§ WHAT THE EXERCISE ASKS
Each record must be copied in full and unchanged; any image it holds is excluded.

Dataset entries:

[Start of Attachment]

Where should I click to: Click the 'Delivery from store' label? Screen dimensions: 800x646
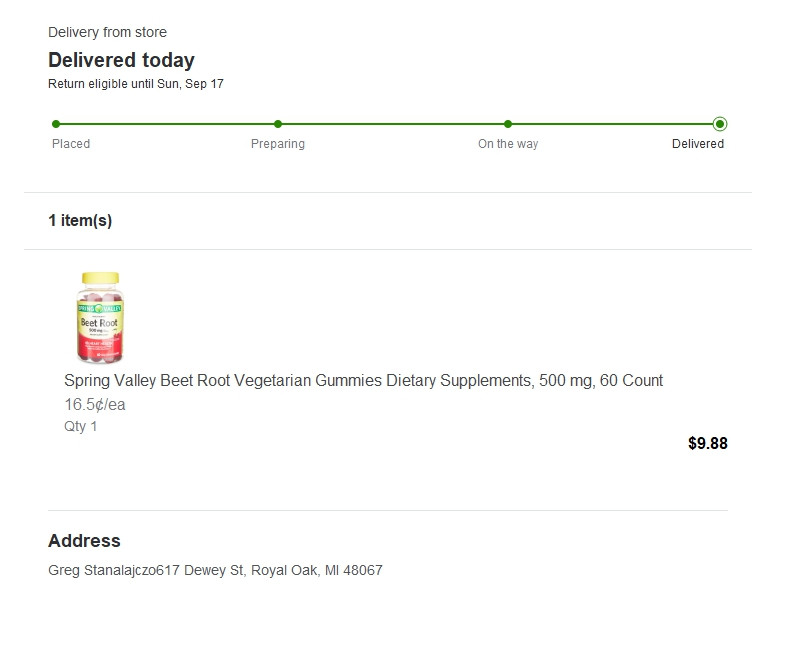click(107, 33)
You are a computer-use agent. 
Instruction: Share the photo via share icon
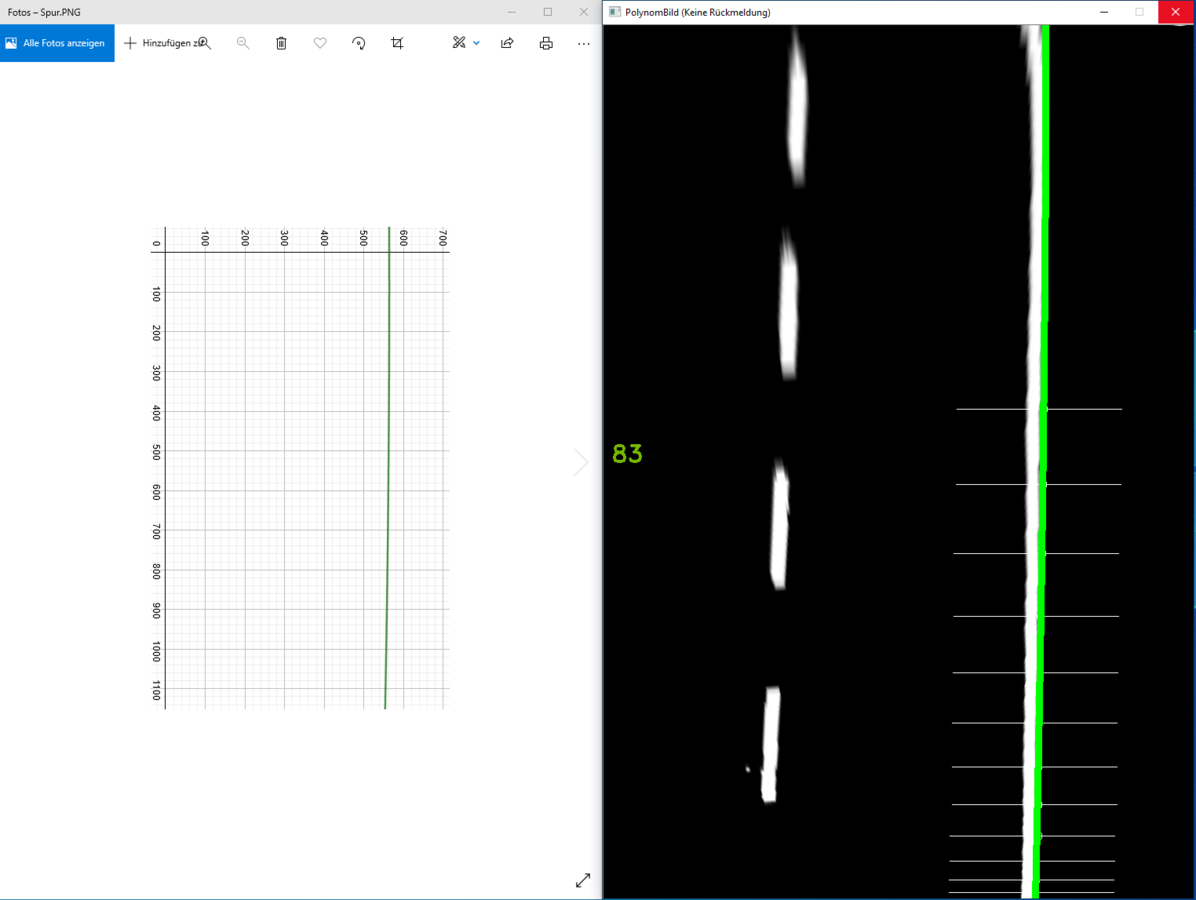507,43
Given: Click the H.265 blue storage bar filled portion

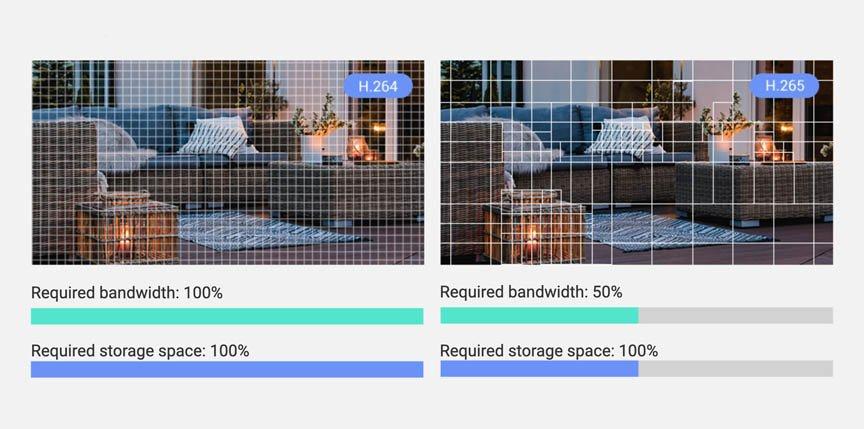Looking at the screenshot, I should [539, 369].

[End of Attachment]

§ THE ANSWER
Where should I click to: Click the 'Delivery from store' label? Screen dimensions: 800x646
click(107, 33)
You are a computer-use agent. 
Instruction: Share the photo via share icon
507,43
Given: Click the H.265 blue storage bar filled portion

Looking at the screenshot, I should [539, 369].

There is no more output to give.